I didn’t want to write or mention this any sooner because I was waiting for my official letter in writing. But I officially have a job. It’s a good job too, very decent pay and doing something that I believe really suits me. I can see it potentially being the start of a great career path. Who knows? In one phone call and one letter, my life has changed with so much more direction. The feelings of hopelessness and frustration from job hunting had gone. The next day, I finally announced the news the Gen Y way, on Facebook to be flooded by comments and support from friends and family. One of the comments from a friend who has been trying as long as I have to find work talking about her still being desperate to find something. In reply I stated something along the lines of ‘hang in there, it will happen’ only to realise that in a blink of an eye I had already completed forgotten what it was like to be in that situation.
When you’re in that situation, it’s actually hard to hear the ‘it will happen speech’ like it was some kind of inevitability, because after months of looking and only getting so far, it really does not seem that way and I am not naive enough to know that not everyone gets to find work that they like or that there isn’t a stage for everyone where that search gets that little bit wider and further away from what you want and where you want to go.

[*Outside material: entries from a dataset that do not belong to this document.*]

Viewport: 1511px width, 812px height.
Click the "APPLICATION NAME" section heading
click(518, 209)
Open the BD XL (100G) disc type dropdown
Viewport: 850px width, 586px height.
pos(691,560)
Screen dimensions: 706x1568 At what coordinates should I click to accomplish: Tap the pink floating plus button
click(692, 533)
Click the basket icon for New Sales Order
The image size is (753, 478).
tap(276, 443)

Searching for a job with minimal experience is one of the hardest stages of any graduates life. Entry level jobs are advertised with a minimum of 5 years experience. We as a society place so much emphasis on our working life that during this stage it’s easy to become anxious, depressed and frustrated. I know at times I was all those things and I don’t have rent to make or mortgages to pay, so I can’t imagine the stress when you add those things on top.
But to anyone that is looking for a job. I don’t know when you will find the right one and I really don’t want to put that ‘it will happen’ crap at you, but I do want to say, that when the job comes around, those weeks,months or even years of looking won’t feel so long anymore, at least during the initial euphoria, I really haven’t got past that stage yet.